Mr. McGregor threw down the sack on the stone floor in a way that would have been extremely painful to the Flopsy Bunnies, if they had happened to have been inside it.

They could hear him drag his chair on the flags, and chuckle⁠—

“One, two, three, four, five, six leetle rabbits!” said Mr. McGregor.

The Flopsy Bunnies cluster around the flowerbeds filled with roses and the blue door of Mr. McGregor’s house.
The Flopsy Bunnies stand up and listen in through the open window, which is surrounded by ivy growing up the walls.

“Eh? What’s that? What have they been spoiling now?” enquired Mrs. McGregor.

“One, two, three, four, five, six leetle fat rabbits!” repeated Mr. McGregor, counting on his fingers⁠—“one, two, three⁠—”

“Don’t you be silly; what do you mean, you silly old man?”

“In the sack! one, two, three, four, five, six!” replied Mr. McGregor.

(The youngest Flopsy Bunny got upon the windowsill.)

Mrs. McGregor took hold of the sack and felt it. She said she could feel six, but they must be old rabbits, because they were so hard and all different shapes.

“Not fit to eat; but the skins will do fine to line my old cloak.”

“Line your old cloak?” shouted Mr. McGregor⁠—“I shall sell them and buy myself baccy!”

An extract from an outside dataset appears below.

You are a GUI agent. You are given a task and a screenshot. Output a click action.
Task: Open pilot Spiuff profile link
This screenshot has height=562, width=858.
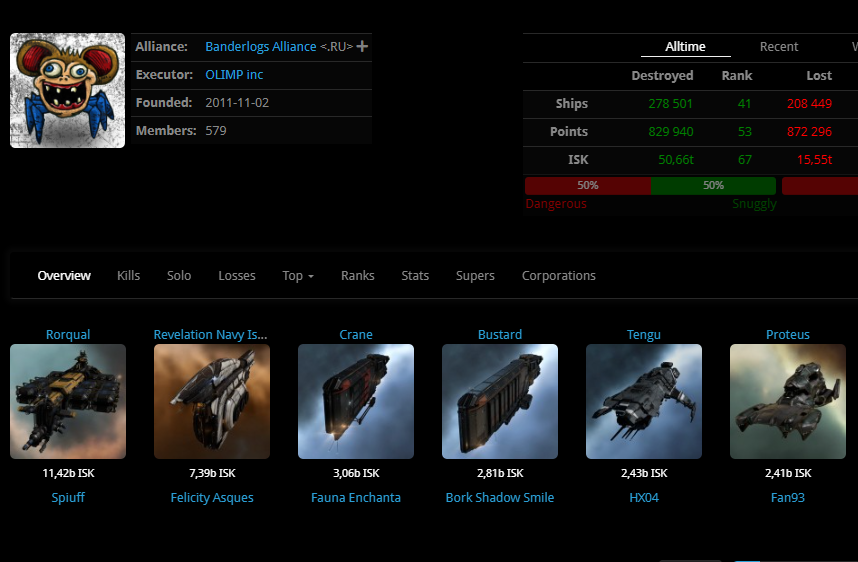pos(68,497)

“Rabbit tobacco! I shall skin them and cut off their heads.”

Two of the Flopsy Bunnies start to climb in through the open window. They’re slightly hidden behind a geranium with red flowers in a red flowerpot.
Several of the Flopsy Bunnies look in through the open window, past the geranium, to the figure of Mrs. McGregor in the room.

Mrs. McGregor untied the sack and put her hand inside.

When she felt the vegetables she became very very angry. She said that Mr. McGregor had “done it a purpose.”

And Mr. McGregor was very angry too. One of the rotten marrows came flying through the kitchen window, and hit the youngest Flopsy Bunny.

It was rather hurt.

The youngest Flopsy Bunny, who is wearing a blue ribbon around their neck, is knocked from the brick windowsill by a flying vegetable, to the surprise of their two siblings below.

Then Benjamin and Flopsy thought that it was time to go home.

Benjamin and Flopsy hurry back through the garden. Flopsy is carrying the youngest Flopsy Bunny, and the rest run after her. A robin looks down from the top of the rose trellis.
Thomasina Tittlemouse wears a warm fur coat, with a red ribbon tied around her head.

So Mr. McGregor did not get his tobacco, and Mrs. McGregor did not get her rabbit skins.

But next Christmas Thomasina Tittlemouse got a present of enough rabbit-wool to make herself a cloak and a hood, and a handsome muff and a pair of warm mittens.